Start of EXERCISE INPUTS
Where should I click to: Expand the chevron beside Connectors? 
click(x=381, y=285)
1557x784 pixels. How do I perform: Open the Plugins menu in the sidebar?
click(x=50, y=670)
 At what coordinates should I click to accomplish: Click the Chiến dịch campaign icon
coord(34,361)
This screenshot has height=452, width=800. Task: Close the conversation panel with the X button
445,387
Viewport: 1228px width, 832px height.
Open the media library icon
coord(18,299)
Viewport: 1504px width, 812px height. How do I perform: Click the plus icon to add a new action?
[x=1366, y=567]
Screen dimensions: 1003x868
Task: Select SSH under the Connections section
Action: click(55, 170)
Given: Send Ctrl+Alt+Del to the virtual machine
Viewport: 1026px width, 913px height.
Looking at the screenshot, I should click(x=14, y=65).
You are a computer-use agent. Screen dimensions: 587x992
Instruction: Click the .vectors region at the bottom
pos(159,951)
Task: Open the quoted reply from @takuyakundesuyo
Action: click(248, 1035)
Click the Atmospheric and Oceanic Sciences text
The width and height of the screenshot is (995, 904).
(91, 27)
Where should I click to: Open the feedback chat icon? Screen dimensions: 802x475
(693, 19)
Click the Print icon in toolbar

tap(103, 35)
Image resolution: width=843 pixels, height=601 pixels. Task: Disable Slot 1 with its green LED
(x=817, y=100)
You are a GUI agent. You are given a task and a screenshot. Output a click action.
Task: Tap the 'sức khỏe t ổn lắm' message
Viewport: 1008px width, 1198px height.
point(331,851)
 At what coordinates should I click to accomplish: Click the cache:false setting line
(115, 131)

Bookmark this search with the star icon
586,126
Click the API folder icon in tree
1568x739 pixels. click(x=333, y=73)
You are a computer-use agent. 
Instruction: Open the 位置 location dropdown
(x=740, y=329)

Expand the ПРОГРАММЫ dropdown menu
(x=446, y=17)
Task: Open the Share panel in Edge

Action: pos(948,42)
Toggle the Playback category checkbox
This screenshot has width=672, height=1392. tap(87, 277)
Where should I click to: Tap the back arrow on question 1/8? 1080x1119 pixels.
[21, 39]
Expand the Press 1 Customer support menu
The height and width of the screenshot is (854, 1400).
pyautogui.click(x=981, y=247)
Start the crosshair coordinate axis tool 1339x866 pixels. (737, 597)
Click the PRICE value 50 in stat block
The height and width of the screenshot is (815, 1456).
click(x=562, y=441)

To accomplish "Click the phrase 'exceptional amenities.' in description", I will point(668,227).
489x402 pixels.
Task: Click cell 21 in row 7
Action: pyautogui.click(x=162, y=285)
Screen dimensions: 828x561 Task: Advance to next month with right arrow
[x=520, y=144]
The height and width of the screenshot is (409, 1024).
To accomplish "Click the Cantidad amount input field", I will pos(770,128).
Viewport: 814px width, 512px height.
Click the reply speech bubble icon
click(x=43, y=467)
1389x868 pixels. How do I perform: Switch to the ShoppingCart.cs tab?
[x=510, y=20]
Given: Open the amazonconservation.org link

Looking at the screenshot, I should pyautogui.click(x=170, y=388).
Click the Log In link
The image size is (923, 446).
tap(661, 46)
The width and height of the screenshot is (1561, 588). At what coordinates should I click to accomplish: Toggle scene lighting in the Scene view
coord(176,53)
End of EXERCISE INPUTS
◆ **EXERCISE PROMPT**:
Begin with the line that contains "Viewport: 1008px width, 1198px height." and end with the last line of the data. Repeat those two lines and all between them exactly.

◆ **SOLUTION FOR THIS PROBLEM**:
Viewport: 1008px width, 1198px height.
point(331,851)
 At what coordinates should I click to accomplish: Click the cache:false setting line
(115, 131)

Bookmark this search with the star icon
586,126
Click the API folder icon in tree
1568x739 pixels. click(x=333, y=73)
You are a computer-use agent. 
Instruction: Open the 位置 location dropdown
(x=740, y=329)

Expand the ПРОГРАММЫ dropdown menu
(x=446, y=17)
Task: Open the Share panel in Edge

Action: pos(948,42)
Toggle the Playback category checkbox
This screenshot has width=672, height=1392. tap(87, 277)
Where should I click to: Tap the back arrow on question 1/8? 1080x1119 pixels.
[21, 39]
Expand the Press 1 Customer support menu
The height and width of the screenshot is (854, 1400).
pyautogui.click(x=981, y=247)
Start the crosshair coordinate axis tool 1339x866 pixels. (737, 597)
Click the PRICE value 50 in stat block
The height and width of the screenshot is (815, 1456).
click(x=562, y=441)

To accomplish "Click the phrase 'exceptional amenities.' in description", I will point(668,227).
489x402 pixels.
Task: Click cell 21 in row 7
Action: pyautogui.click(x=162, y=285)
Screen dimensions: 828x561 Task: Advance to next month with right arrow
[x=520, y=144]
The height and width of the screenshot is (409, 1024).
To accomplish "Click the Cantidad amount input field", I will pos(770,128).
Viewport: 814px width, 512px height.
Click the reply speech bubble icon
click(x=43, y=467)
1389x868 pixels. How do I perform: Switch to the ShoppingCart.cs tab?
[x=510, y=20]
Given: Open the amazonconservation.org link

Looking at the screenshot, I should pyautogui.click(x=170, y=388).
Click the Log In link
The image size is (923, 446).
tap(661, 46)
The width and height of the screenshot is (1561, 588). At what coordinates should I click to accomplish: Toggle scene lighting in the Scene view
coord(176,53)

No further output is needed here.